▸ **Excerpt to read**:
_____

That’s based on new research from Harvard Medical School on physicians’ choice of insomnia medication. The study, published in Scientific Reports, suggests that prescribing specific medications might be done out of habit without taking into consideration symptoms and medical history.
In fact, the analysis indicates that past prescribing patterns often outweigh patient characteristics in determining which drug a patient might receive.
“Zolpidem and trazodone were the most widely prescribed initial sleep medication in a cohort of 1,105 patients,” study authors write. “Some providers showed a historical preference for one medication, which was highly predictive of their future prescribing behavior.”
To reach that conclusion, the investigative team focused on 1,105 Boston patients' medical records and accompanying clinical notes.
"Our results illuminate the notion that just as everyone else, many physicians are creatures of habit who tend to rely on cognitive shortcuts in their decision-making," explained first author Andrew Beam, PhD, a postdoctoral research fellow in the Department of Biomedical Informatics at Harvard. "Doctors are not always as rational as we'd like to believe."
The analysis compared prescribing for zolpidem, an effective, newer medication associated with side effects such as next-day drowsiness and dizziness, and trazodone, an older drug typically used for depression that is less effective for insomnia but has a well-established safety profile.

_____

▸ **Task brief**: Can you carry on the article about physicians' insomnia prescribing habits from its last sentence above?

▸ **Records shown**:
_____

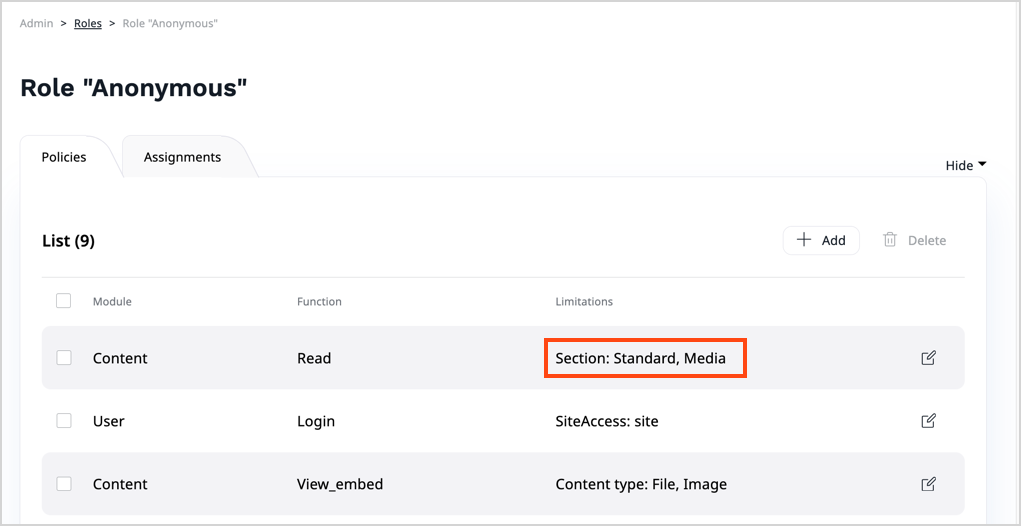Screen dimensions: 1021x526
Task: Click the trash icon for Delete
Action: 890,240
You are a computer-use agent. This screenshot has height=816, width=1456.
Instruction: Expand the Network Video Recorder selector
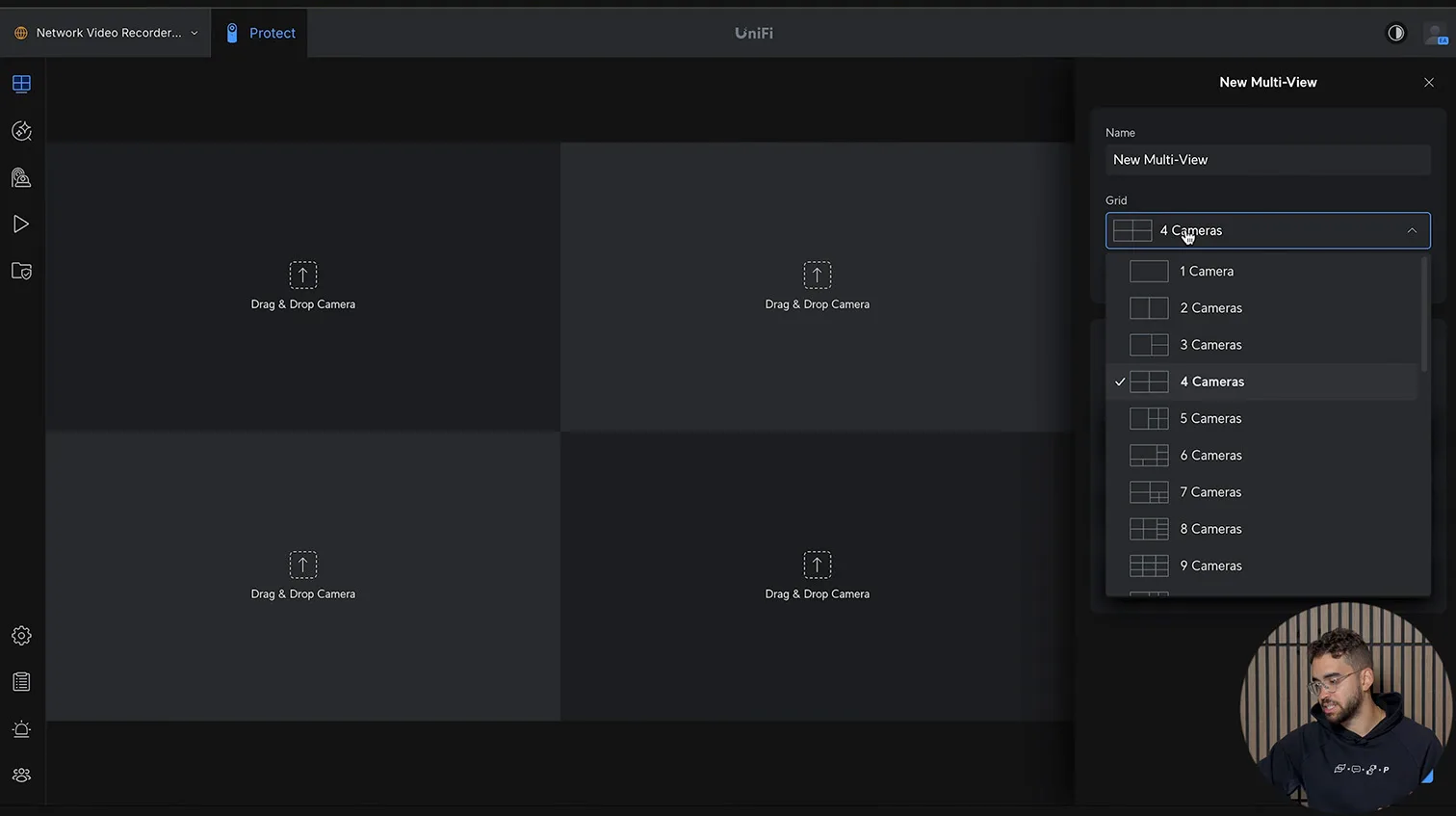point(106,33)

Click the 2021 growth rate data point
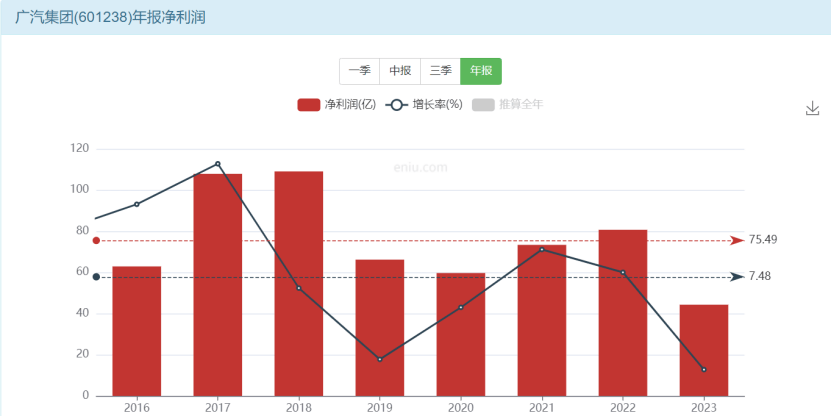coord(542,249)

_____

▸ **Response area**:
Results indicate that a physician who prescribed one medication in the past was three times as likely to continue prescribing the same drug. The prescribing pattern altered somewhat in specific situations: Patients who had symptoms of depression in addition insomnia were slightly more likely than those without depression to receive a prescription for trazodone.
“In this study, we present new methodology for understanding the physician-patient dynamics that drive clinical decisions,” the researchers conclude, adding, “We believe this study could be of clinical significance as it sheds light on an area that is often understudied (insomnia) and highlights an opportunity for further physician education on medication prescriptions for this patient population.”